You just got done saying how you spent all this time with your Dad fixing stuff, but you don't want to spend 4-5 days fixing stuff because you want to spend time with your wife and kid... Why not just work together? Jobs like that have lots of different parts, from demolition to making lunch. It's much more fun as a family than for Dad to go off and do it alone.

> how many times will I need to install flooring in my life? I'm glad I could do it in a pinch, but it's not a skill I really care about mastering.

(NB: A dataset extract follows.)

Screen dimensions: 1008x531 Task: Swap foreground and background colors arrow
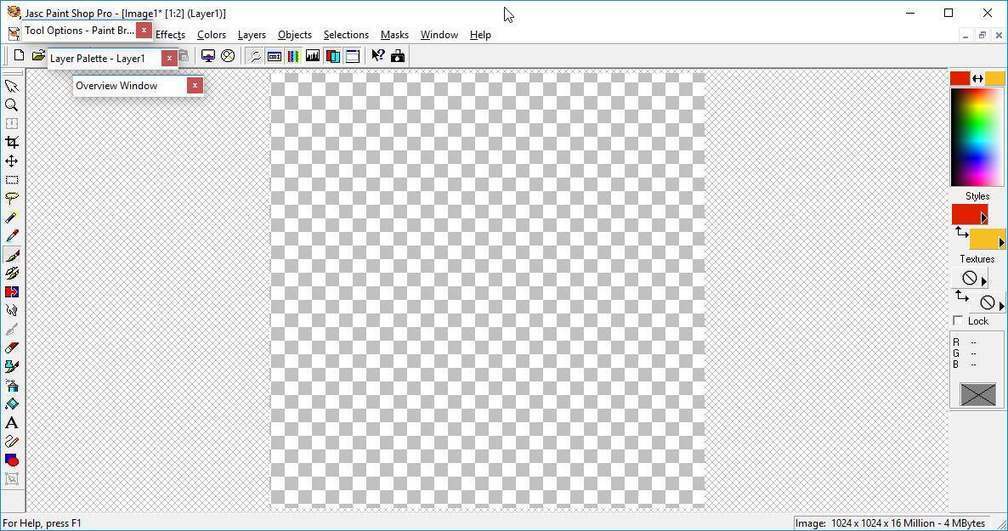tap(977, 78)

If your work involves creativity you'll use that experience thousands of times. Every detail of the process is a metaphor for all kinds of things. There's no border in my head between coding, business, gardening, and homebuilding. All of those practices self-reinforce. Things I learn in one domain constantly solve problems in others.

There is this idea in the tech world that the most stimulating environment for solving coding problems is a sterile office with a bunch of computers, and non-stop exposure to the concrete problem space. But I find a few minutes in the garden, a long walk, a break to cook lunch... these are often much more fertile areas for me to solve challenging questions.

Most software management processes just value "did today's widget do it's behavior", and don't encourage people to solve the higher level challenges in their codebase. Those are opportunities which can offer 100x increases in productivity, but most tech managers would rather get 20 widgets built than suffer watching an engineer smoking pot and making elaborate meals in the kitchen for two weeks and then two weeks refactoring things that already worked into a (seemingly arbitrarily) different shape.




My kid is 3. Try installing flooring or doing any type of home repair with a 3 year old running around. Good luck.

Sure, it's good to have hobbies. I like to forage mushrooms, cook, hike, photograph, etc., and I agree they are stimulating, creative, whatever. Who's arguing otherwise? I don't follow. My dad's only real hobby was working on the house and yard. One could argue that's less stimulating than having hobbies spanning a more diverse set of skills. Also, maybe parents should occasionally consider what hobbies their children want to do.

I have installed flooring a few times in my life. I have never consciously used that experience in other facets of life. All it taught me is that I would rather spend my time doing something else. I don't find it particularly satisfying or enjoyable. Let's say I have 5 more instances of wanting new flooring in my life. What I'm saying is I'd prefer to have 25 days where I can choose how I want to spend time rather than spend those 25 days installing flooring to save $4000. I think most of my peer group thinks similarly, whereas I think many middle class people would have made the opposite decision a generation ago.

My point was not that you should only be coding or sitting in an office or something. I don't know where you got that idea. My point was that I don't inherently value self-sufficiency when it comes to home/yard/car maintenance – at least not to the same degree that previous generations did.

And obviously all of this is on a spectrum, right? I think it's important to know how to change a tire or jump a battery, if you drive often. I know how to change my own oil but rarely choose to. I don't know how to, say, change my brake pads. It's probably easy, but it's not something that comes up often enough that I care about learning – and not an area I want to test my amateur abilities.

EDIT: Anyway, I'm not trying to argue, though I acknowledge I am bristly in the text above. I actually agree with most of what you said. You're totally right that as my daughter gets older, there's more opportunity for the family to do projects together, and if she enjoys learning how to install a new light fixture or whatever, that can be a hobby for us to do together. Though I still wouldn't view it as inherently much more valuable than other hobbies, like camping or painting, and that's where I think my viewpoint differs from my parents' or grandparents'.